Problem →
Reproduce all entries below verbatim. Skip the pictures.

══ Records shown

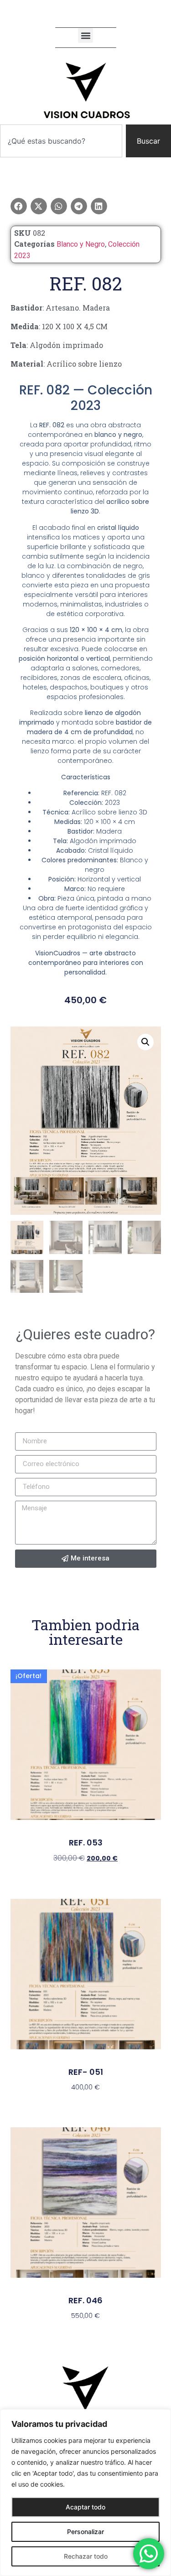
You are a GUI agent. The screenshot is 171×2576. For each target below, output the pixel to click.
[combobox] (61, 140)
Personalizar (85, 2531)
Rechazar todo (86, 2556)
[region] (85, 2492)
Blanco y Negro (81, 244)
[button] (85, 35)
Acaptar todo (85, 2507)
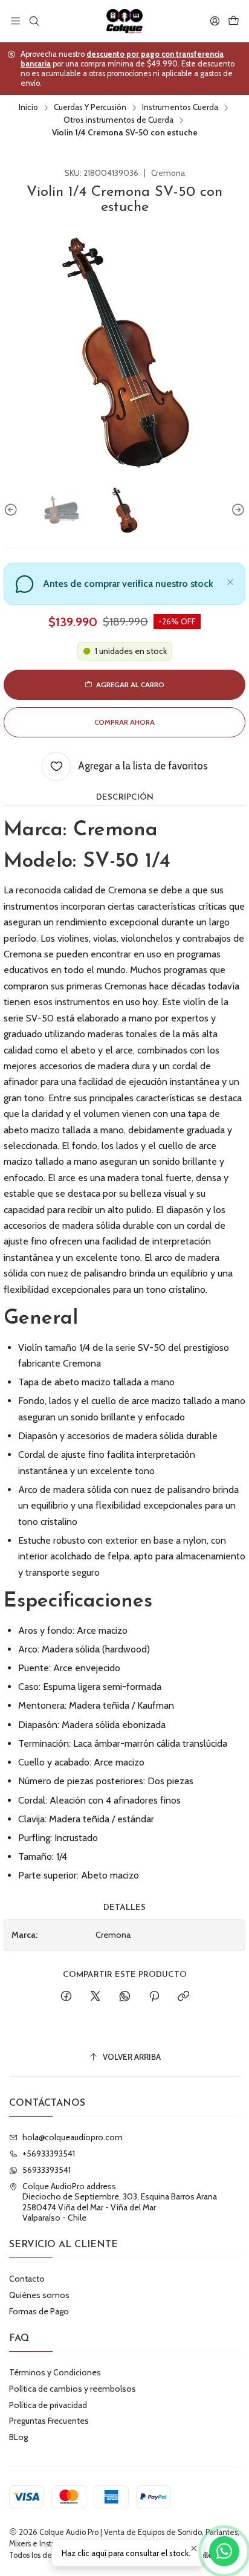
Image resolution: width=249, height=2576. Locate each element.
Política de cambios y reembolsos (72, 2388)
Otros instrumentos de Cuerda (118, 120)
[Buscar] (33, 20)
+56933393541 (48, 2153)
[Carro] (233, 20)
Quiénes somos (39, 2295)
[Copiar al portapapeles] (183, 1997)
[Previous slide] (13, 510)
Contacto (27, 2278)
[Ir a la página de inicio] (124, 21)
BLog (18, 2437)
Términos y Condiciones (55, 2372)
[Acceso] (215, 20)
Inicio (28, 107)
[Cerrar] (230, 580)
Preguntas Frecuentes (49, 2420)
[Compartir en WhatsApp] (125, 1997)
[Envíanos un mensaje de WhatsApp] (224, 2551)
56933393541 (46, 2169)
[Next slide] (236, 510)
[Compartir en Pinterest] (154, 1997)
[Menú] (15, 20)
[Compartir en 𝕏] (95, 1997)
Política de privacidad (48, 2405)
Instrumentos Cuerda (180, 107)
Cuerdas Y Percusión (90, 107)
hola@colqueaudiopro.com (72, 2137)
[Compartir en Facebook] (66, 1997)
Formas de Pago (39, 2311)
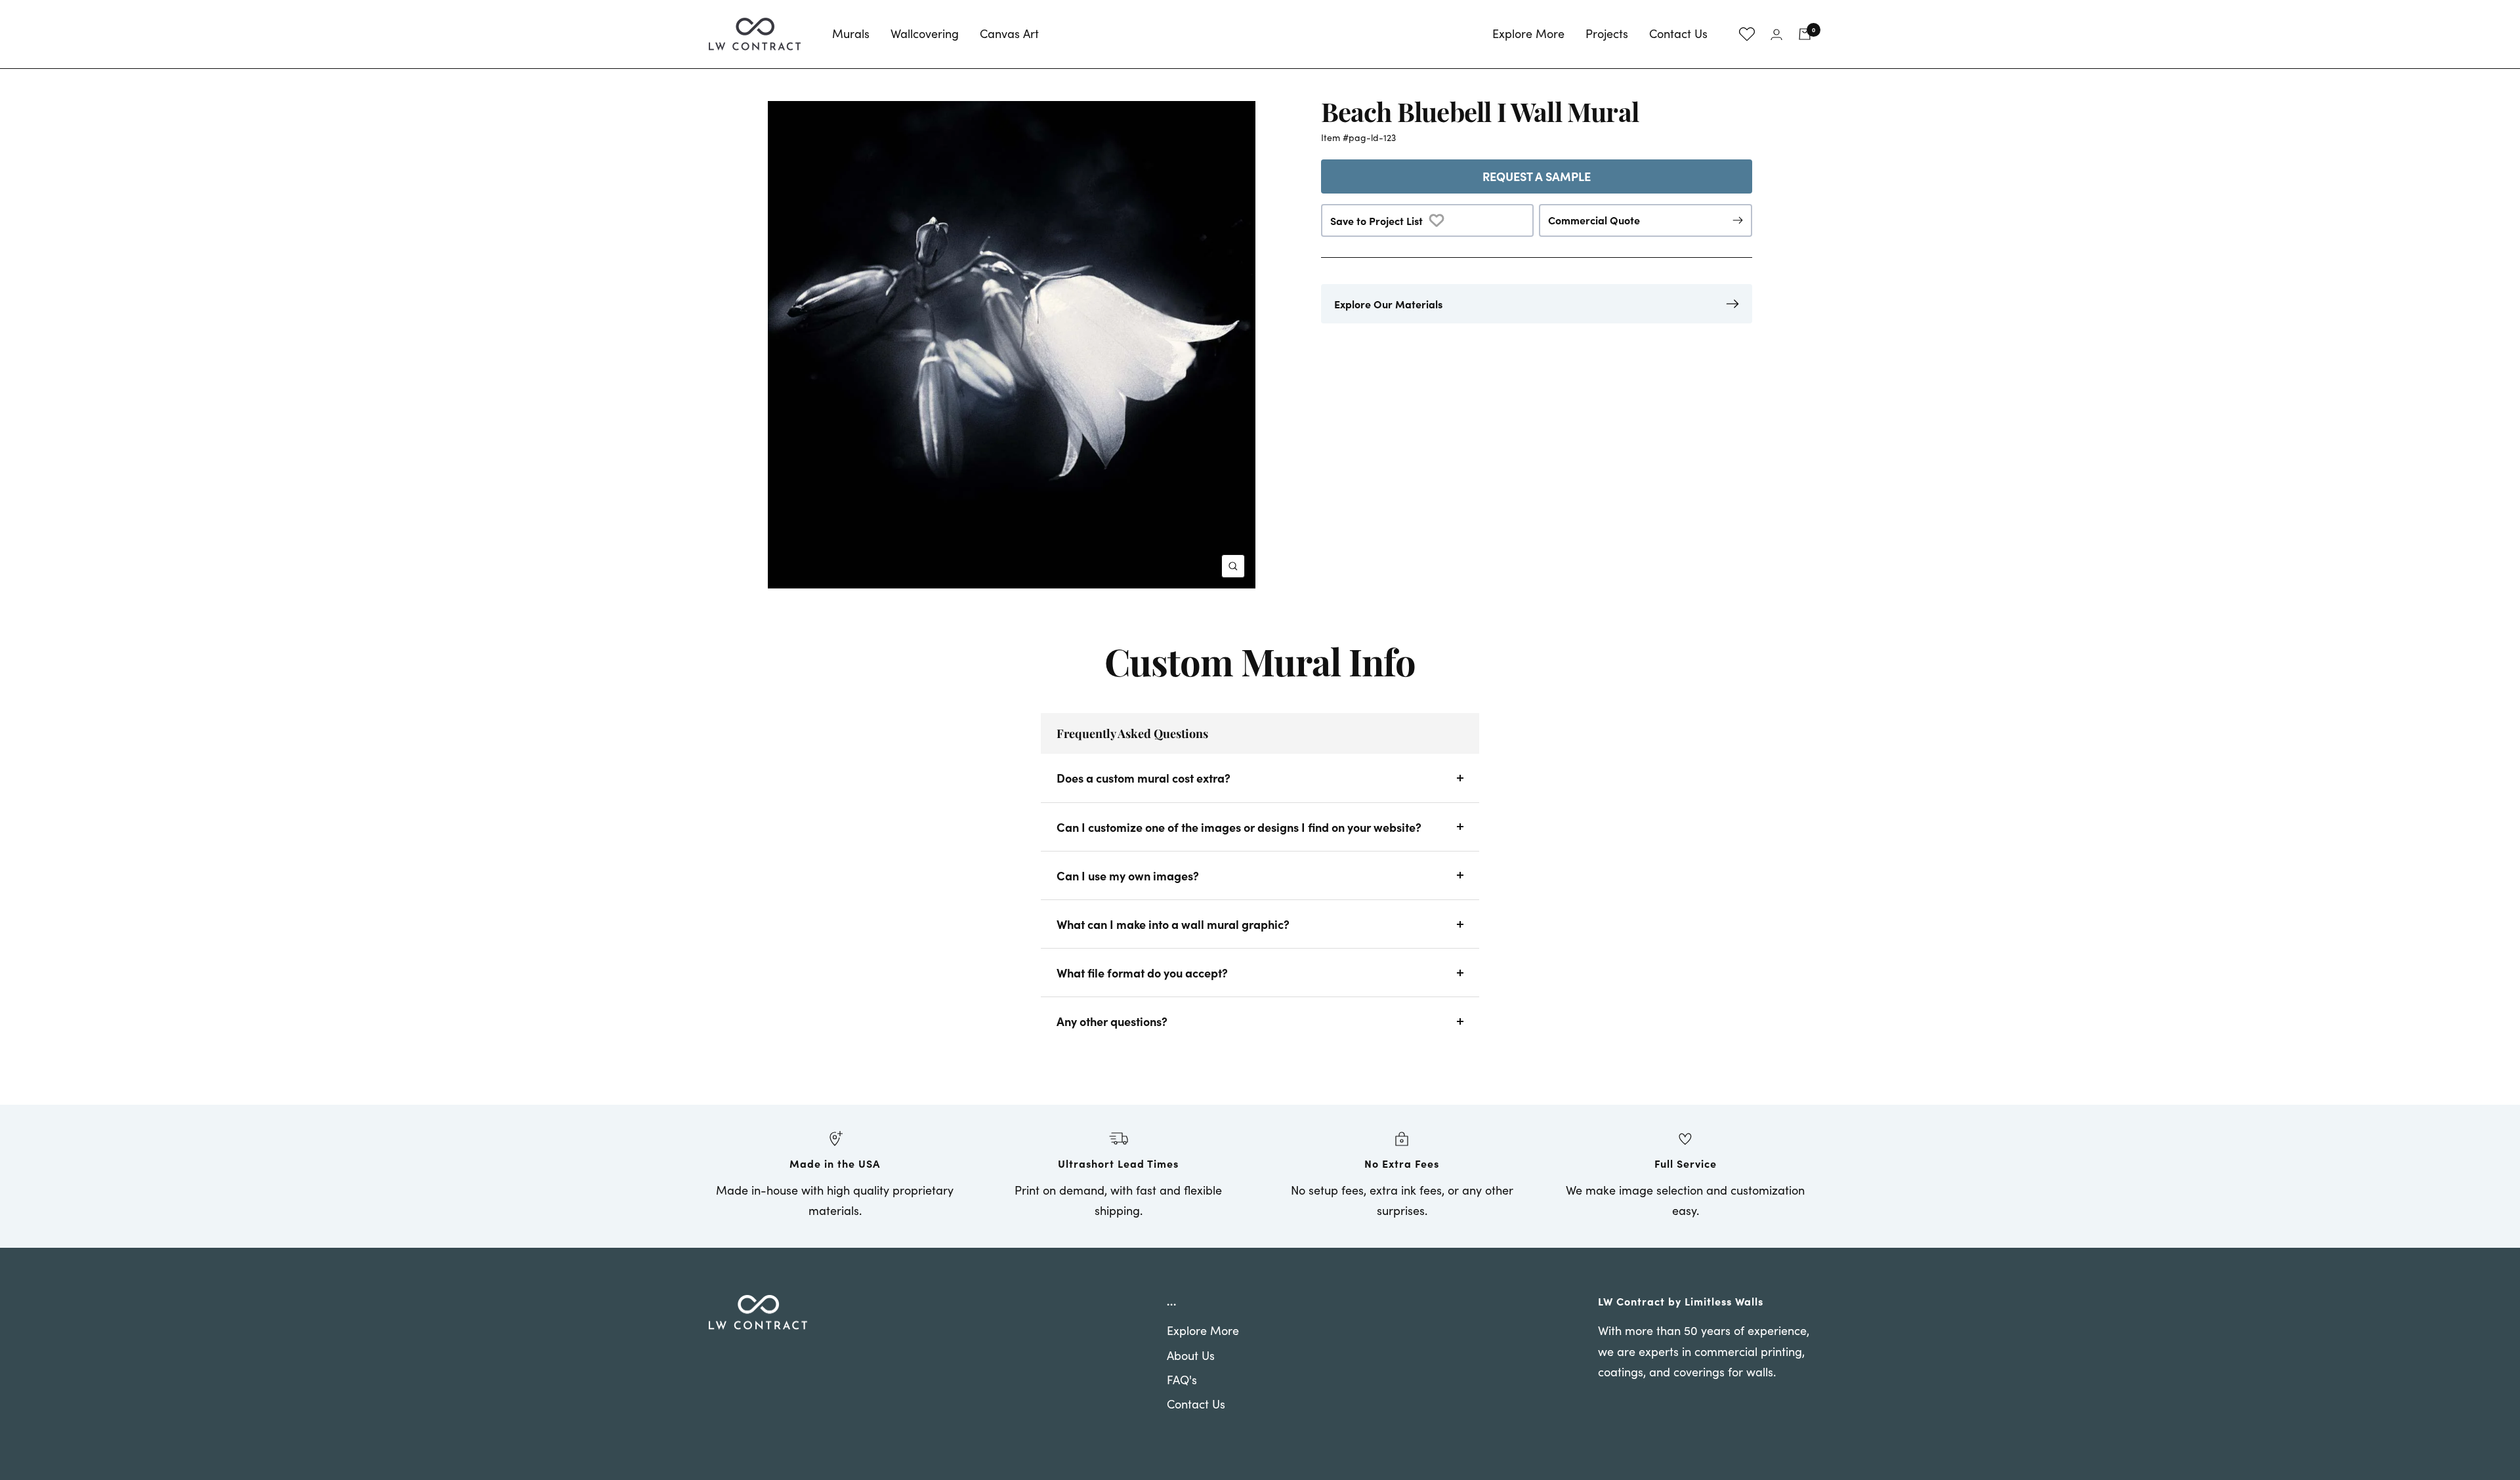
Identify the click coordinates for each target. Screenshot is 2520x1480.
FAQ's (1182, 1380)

════

Exercise response →
You are a GUI agent. The screenshot is 171×2576. For each target below, output the pixel to click.
[combobox] (61, 140)
Personalizar (85, 2531)
Rechazar todo (86, 2556)
[region] (85, 2492)
Blanco y Negro (81, 244)
[button] (85, 35)
Acaptar todo (85, 2507)
Image resolution: width=249, height=2576. Locate each element.
Política de cambios y reembolsos (72, 2388)
Otros instrumentos de Cuerda (118, 120)
[Buscar] (33, 20)
+56933393541 (48, 2153)
[Carro] (233, 20)
Quiénes somos (39, 2295)
[Copiar al portapapeles] (183, 1997)
[Previous slide] (13, 510)
Contacto (27, 2278)
[Ir a la página de inicio] (124, 21)
BLog (18, 2437)
Términos y Condiciones (55, 2372)
[Acceso] (215, 20)
Inicio (28, 107)
[Cerrar] (230, 580)
Preguntas Frecuentes (49, 2420)
[Compartir en WhatsApp] (125, 1997)
[Envíanos un mensaje de WhatsApp] (224, 2551)
56933393541 (46, 2169)
[Next slide] (236, 510)
[Compartir en Pinterest] (154, 1997)
[Menú] (15, 20)
[Compartir en 𝕏] (95, 1997)
Política de privacidad (48, 2405)
Instrumentos Cuerda (180, 107)
Cuerdas Y Percusión (90, 107)
hola@colqueaudiopro.com (72, 2137)
[Compartir en Facebook] (66, 1997)
Formas de Pago (39, 2311)
Identify the click coordinates for each target. Screenshot is 2520x1480.
FAQ's (1182, 1380)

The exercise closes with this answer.